#### ACTION ITEM:
Report back every line below that carries the word "click".

Stored records
++++++++++
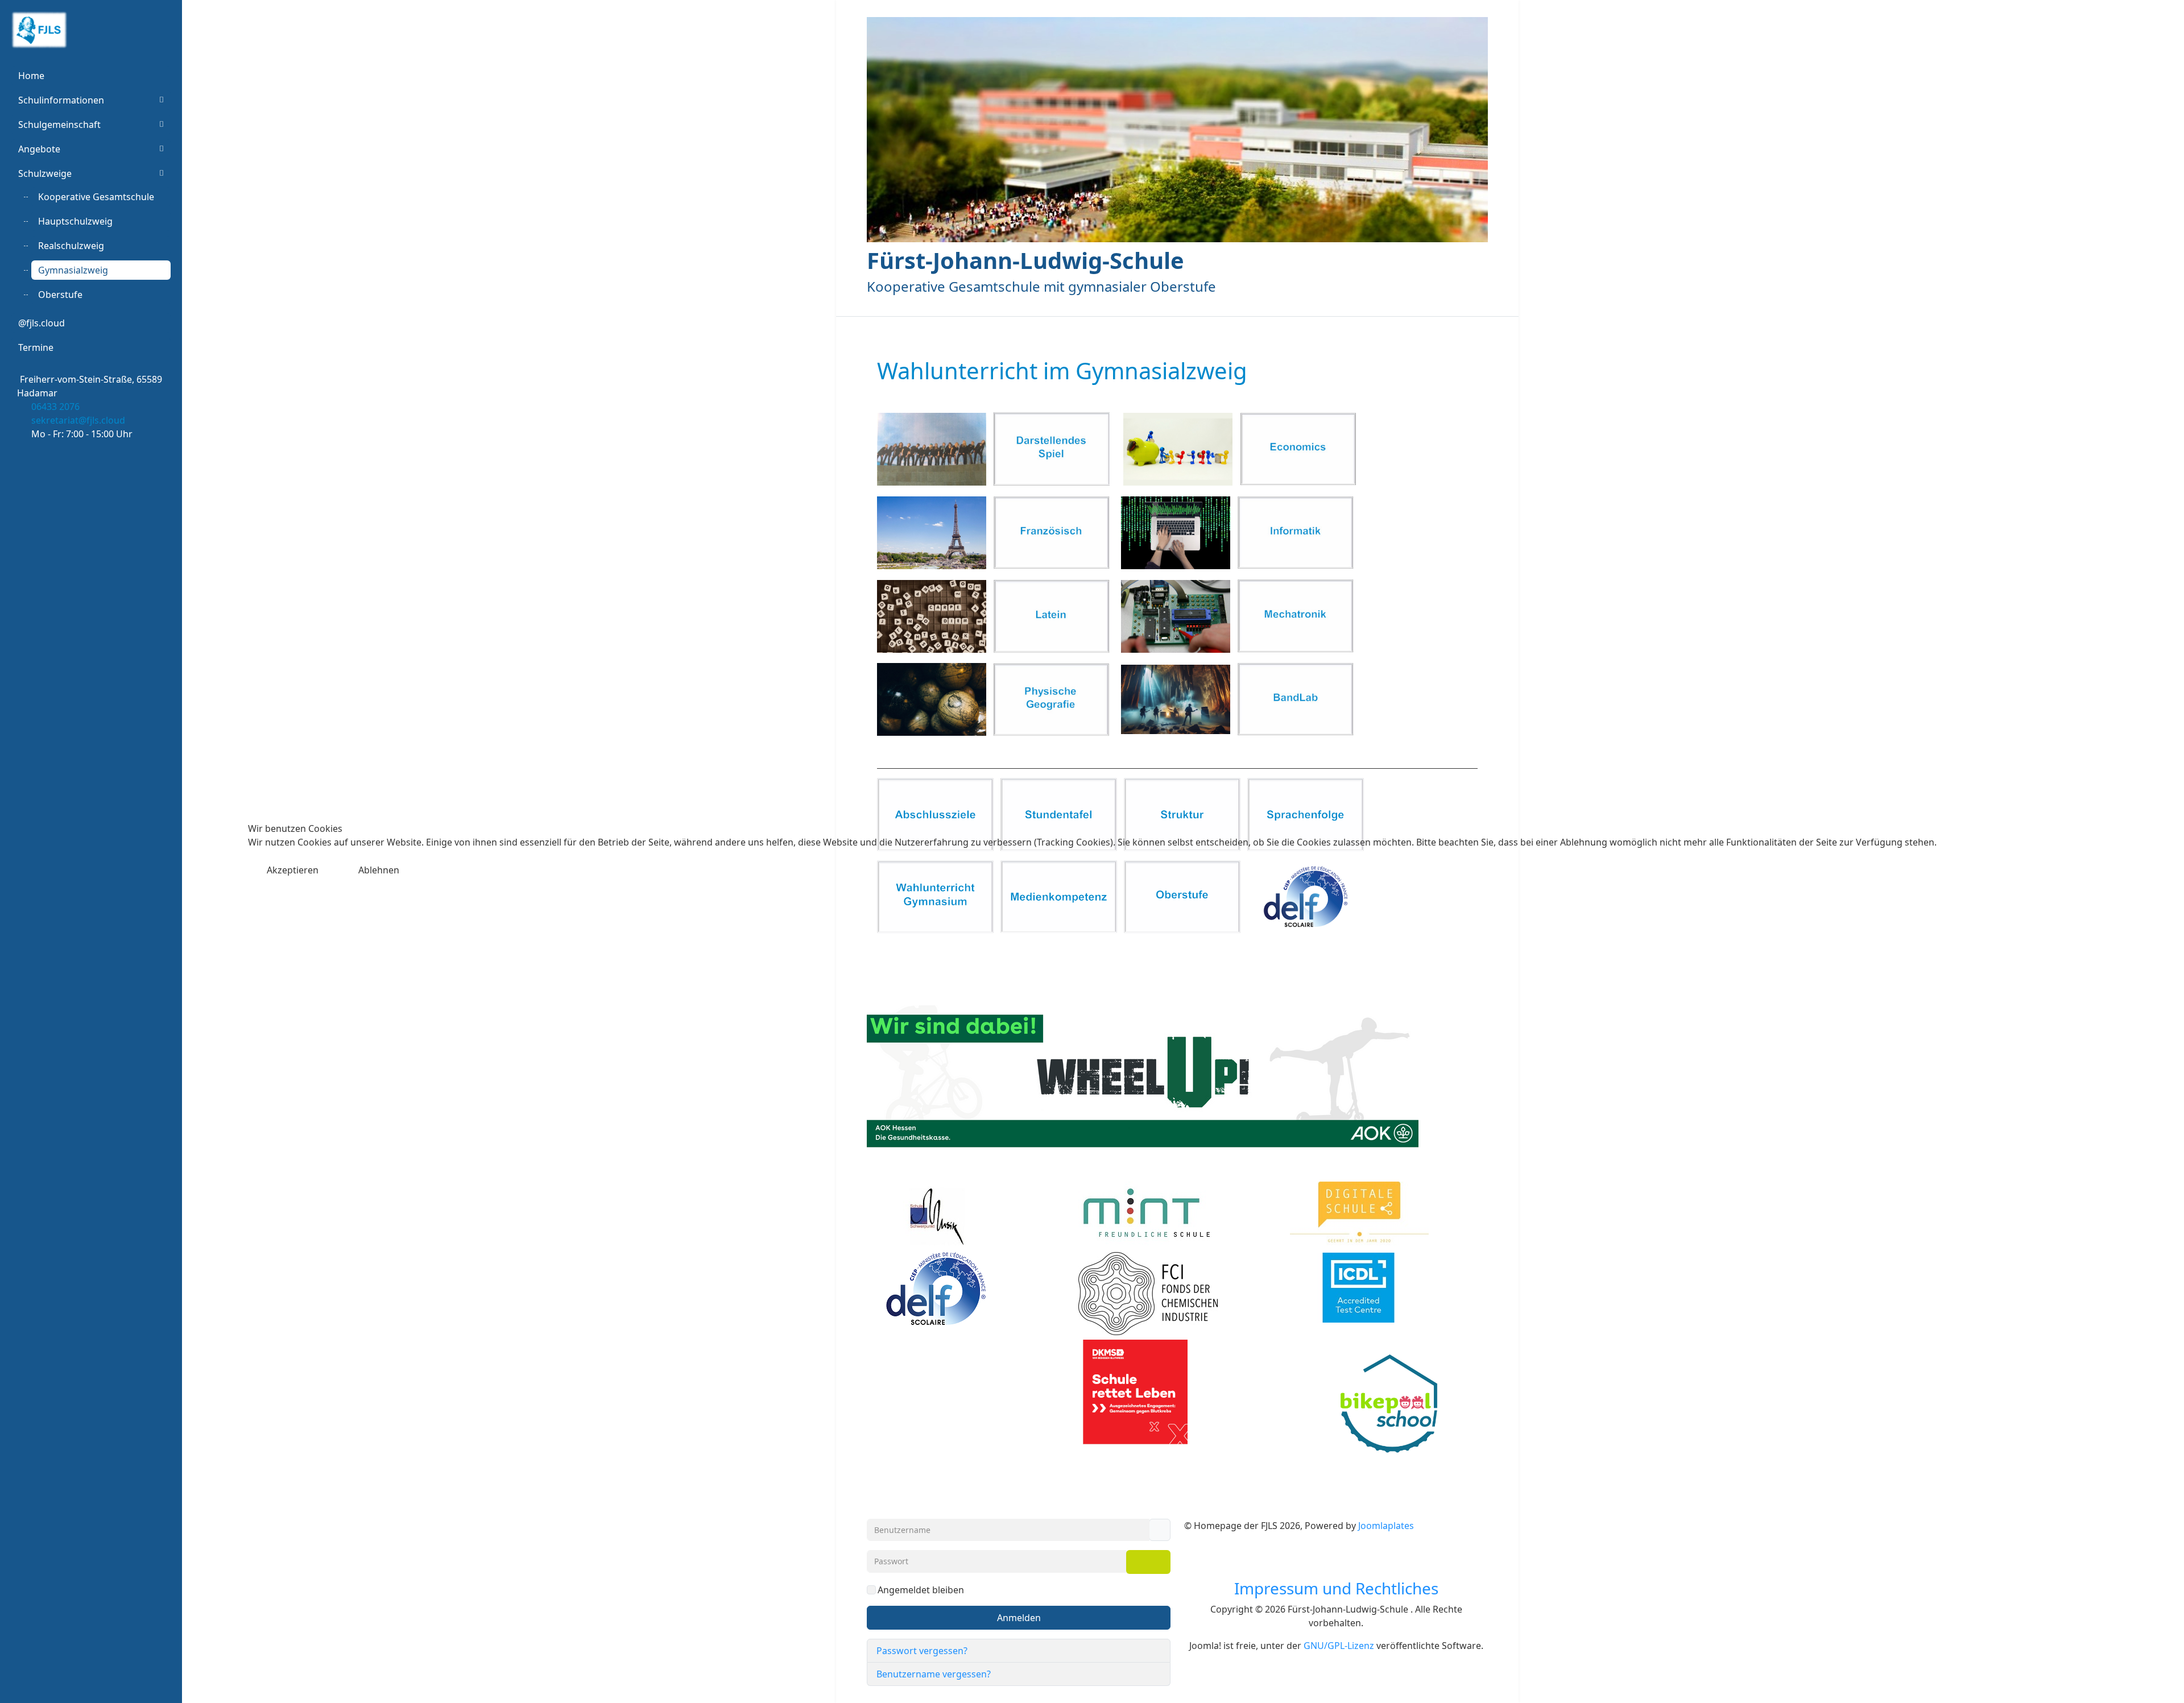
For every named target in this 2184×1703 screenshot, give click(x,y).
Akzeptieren (292, 870)
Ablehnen (378, 870)
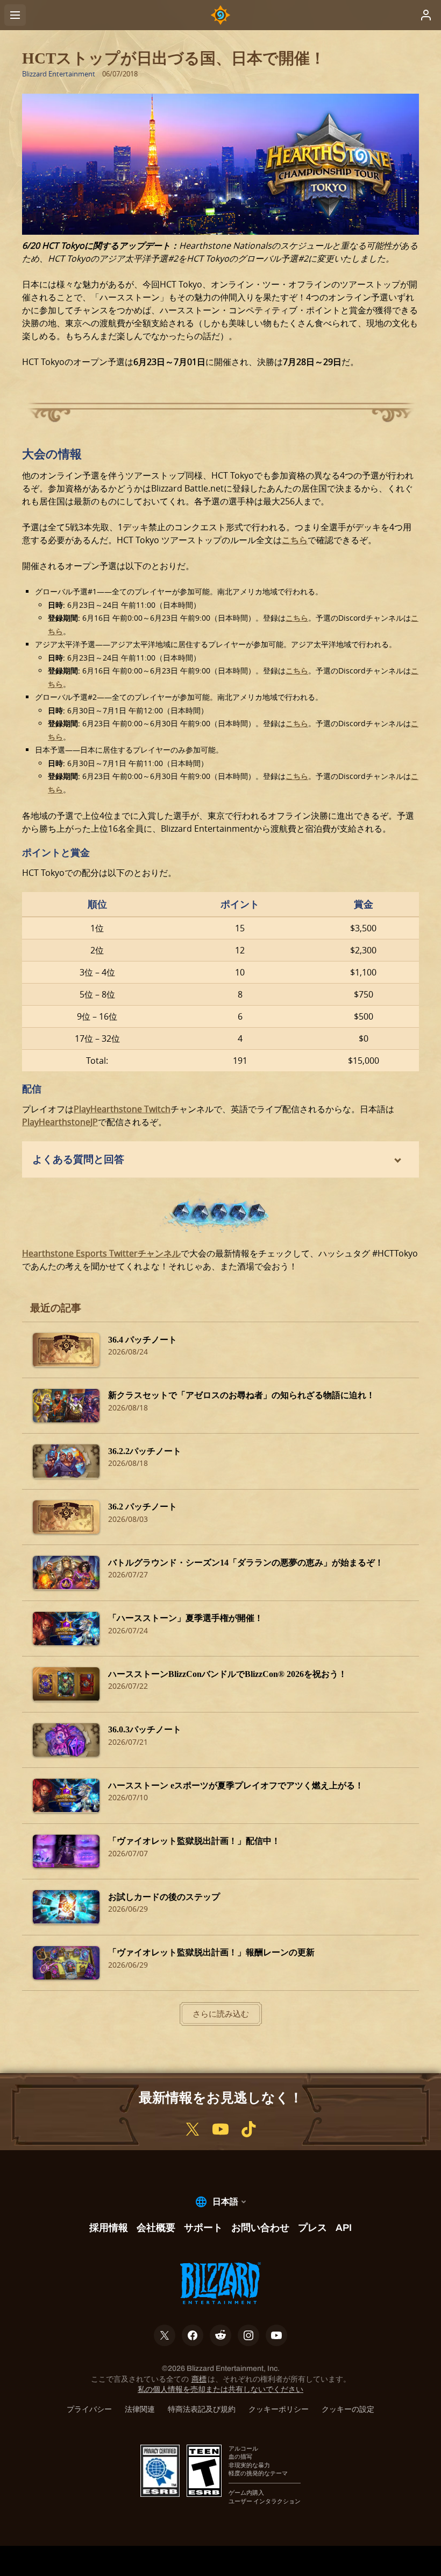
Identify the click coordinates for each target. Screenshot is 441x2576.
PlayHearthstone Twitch (122, 1109)
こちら (295, 540)
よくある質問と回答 (78, 1159)
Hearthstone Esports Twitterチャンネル (101, 1253)
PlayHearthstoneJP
++++++++++
#### RESULT:
For every named target in this 2184×1703 screenshot, give click(x,y).
Identify the click coordinates for each target. Screenshot is 441x2576.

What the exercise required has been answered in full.